(Exercise input):
◇ ◇ ◇ ◇ ◇
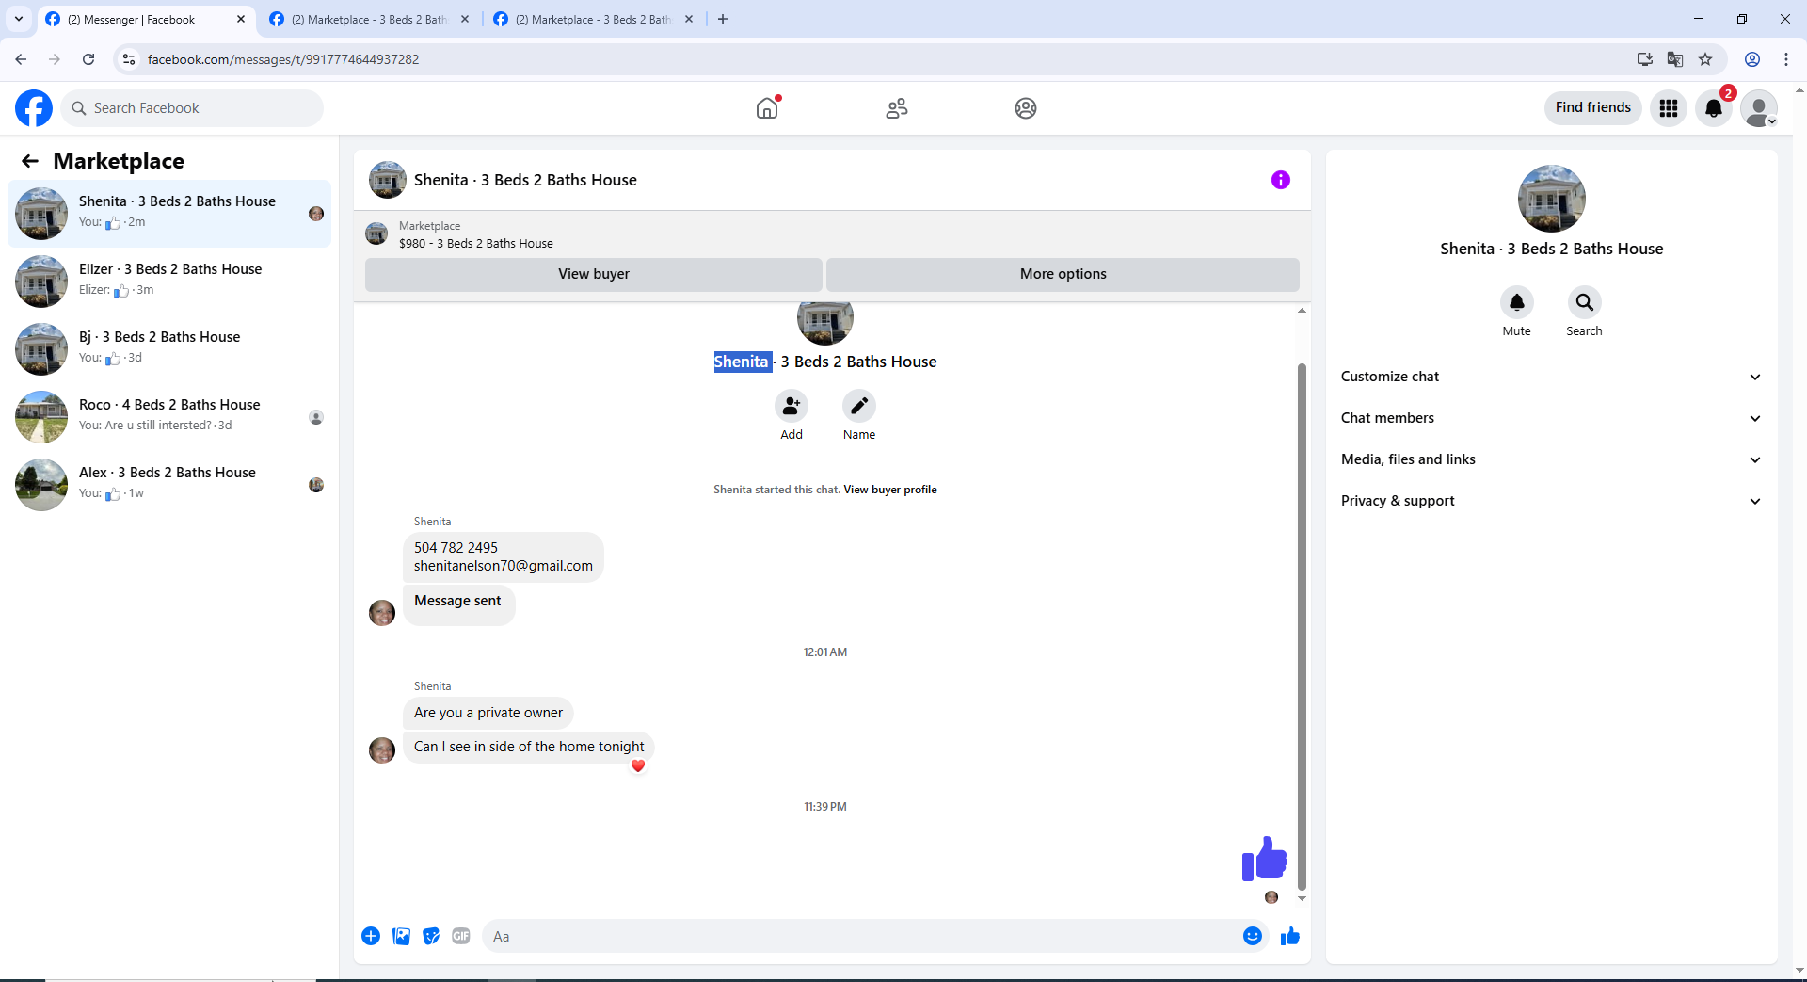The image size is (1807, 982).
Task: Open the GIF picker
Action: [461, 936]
◇ ◇ ◇ ◇ ◇
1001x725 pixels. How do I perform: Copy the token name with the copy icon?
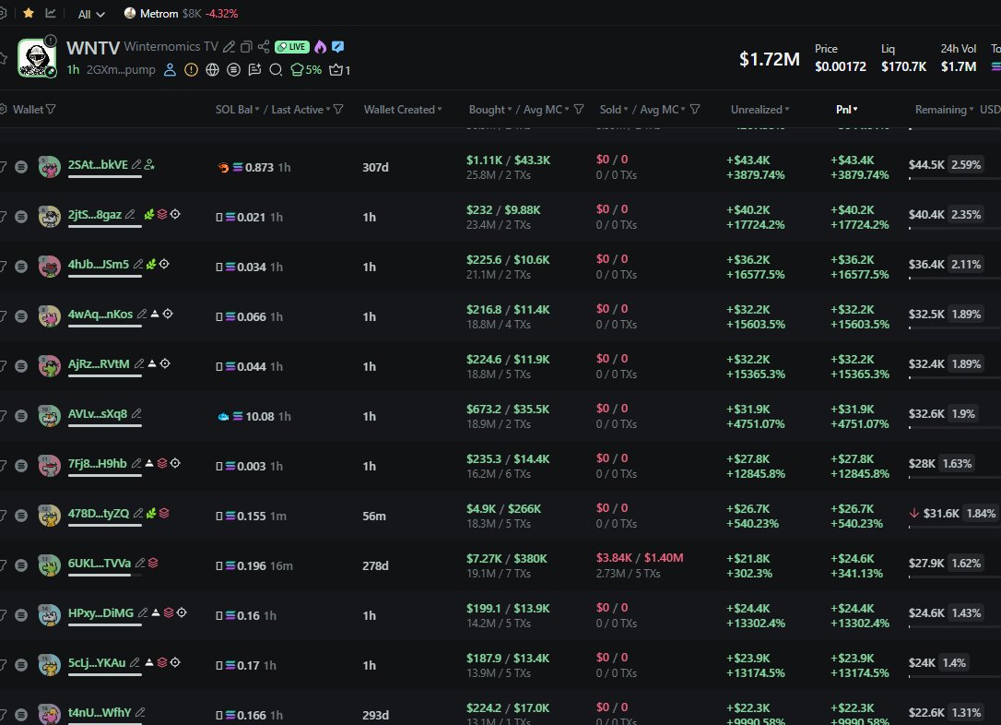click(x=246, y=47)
◇ ◇ ◇ ◇ ◇
(Job): Format the material from the line with "The image size is (1807, 982)." to the line with "Action: [461, 936]" as a Markdown table with the columns Row and Material line. Number each line in Row, skip any blank lines, and leave the pictures out.

(Answer):
| Row | Material line |
|---|---|
| 1 | The image size is (1807, 982). |
| 2 | Task: Open the GIF picker |
| 3 | Action: [461, 936] |